Homenagem secreta: Marília Pêra recebeu o troféu Oscarito das mãos dos três filhos, que estavam em Gramado sem que a mãe soubesse. Foto: Cleiton Thiele/Pressphoto
Só tinha visto tamanha comoção no Festival de Cinema de Gramado, pelo menos nos últimos cinco anos, quando a lenda Fernanda Montenegro foi homenageada em 2011. Não à toa, o sentimento se repetiu com uma atriz de igual calibre agora em 2015: Marília Pêra. O próprio curador Rubens Ewald Filho revelou que não se cercava de tantas expectativas desde quando tinha entrevistado Elizabeth Taylor há muitos anos atrás. E a atriz fez jus às expectativas nesta terça-feira (11) quando desfilou pelo Tapete Vermelho e entrou no Palácio dos Festivais para receber o troféu Oscarito, destinado a grandes atores do cinema brasileiro. Foi a 25ª edição do prêmio, que, possivelmente, não poderia ter nome mais à altura para marcar a simbólica entrega.
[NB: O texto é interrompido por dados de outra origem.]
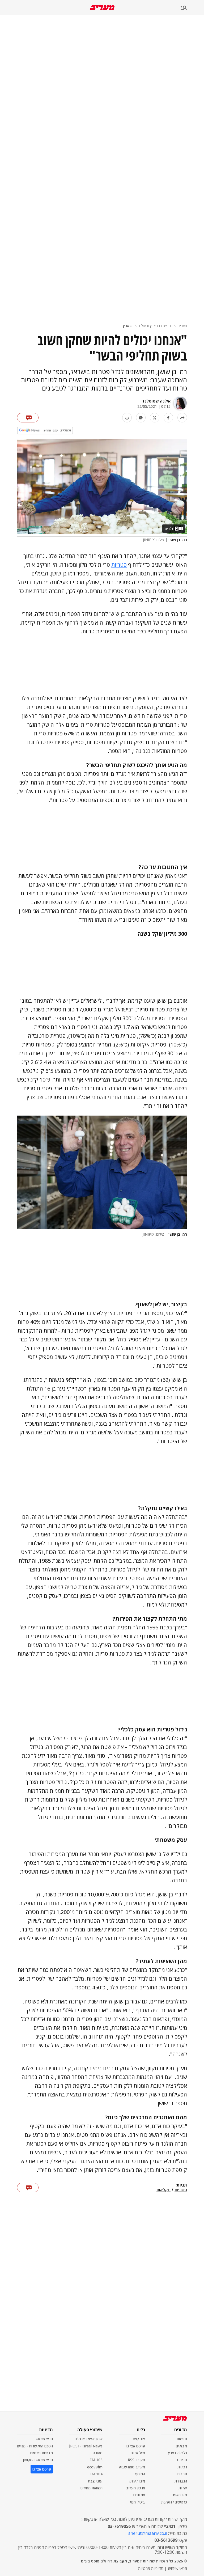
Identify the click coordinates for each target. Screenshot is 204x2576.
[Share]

Elegantíssima, Marília Pêra é uma “diva”, fazendo coro à definição repetida incansavelmente por público e crítica durante toda a sua passagem, seja nas telas ou fora dela. Do figurino impecável aos próprios gestos ao posar para as fotos, Marília, uma entertainer nata (ela canta, dança, dirige e atua), foi atenciosa e nada distante de quem clamava por sua atenção. A passagem dela por Gramado é para ficar na história do evento, até porque foi responsável pelo momento mais emocionante até aqui: Marília recebeu, emocionada, o troféu das mãos de seus três filhos, Nina, Esperança e Ricardo. Detalhe: a atriz não sabia que o trio viria à cidade para entregar a distinção.

Sem o diretor Chico Teixeira, que se recupera de um tratamento de câncer, elenco e produção de Ausência apresentaram o filme em Gramado. Foto: Cleiton Thiele/Pressphoto
Somos todos ausentes
É desolador o retrato feito pelo diretor Chico Teixeira em Ausência, o melhor longa até agora da mostra competitiva brasileira. O diretor não veio à Gramado por motivos de saúde (atualmente ele luta contra um câncer e enviou um vídeo ao Festival lamentando sua falta no evento), mas Teixeira pode ficar tranquilo: seu trabalho é, desde já, um forte candidato ao Kikito nas categorias principais. A experiência não é necessariamente fácil, mas o diretor conseguiu achar um perfeito ponto de equilíbrio entre o subjetivo e o erudito, acertando principalmente no ponto que afundou o Introdução à Música do Sangue no início do Festival: os silêncios, que aqui sim comunicam universos.
O título dá a impressão de resumir simploriamente a proposta da história, cujo relato se desenvolve a partir de um jovem de 15 anos que, ao ser abandonado pelo pai, precisa ser adulto antes do esperado já que a mãe tem problemas com bebida e o irmão é pequeno demais para compreender tudo o que acontece na disfuncional família. Entretanto, o ausência do título se refere a tudo que envolve a vida de Serginho (Matheus Fagundes, em uma performance reveladora). Este é um menino que não possui absolutamente nada, até porque tudo na vida lhe é negado, seja dinheiro, proteção materna, sexualidade bem definida e, claro, o suporte da figura de um pai. Ele é abandonado na vida em todos os sentidos e esse seu vazio torna Ausência triste e muitas vezes angustiante.
Chico Teixeira é artesanal ao construir as delicadezas cotidianas desse “não-mais menino, ainda-não homem”, preocupando-se em não estereotipar qualquer um dos personagens. A mãe alcoolista e desestruturada vivida por Gilda Nomacce, por exemplo, tinha tudo para cair na caricatura, mas a direção segura e o consistente desempenho da atriz tornam sua personagem passível de nossa compaixão tamanha a veracidade. O professor vivido por Irandhir Santos também é outro personagem que quase descamba para o clichê em determinado ponto (quando o protagonista lhe faz uma visita surpresa), mas novamente Teixeira tem delicadeza de sobra para controlar seu filme – e, assim como em toda a experiência, não com formalidades ou disciplina excessiva, e sim com um coração preocupado em mergulhar fundo em nós mesmos. Uma bela experiência.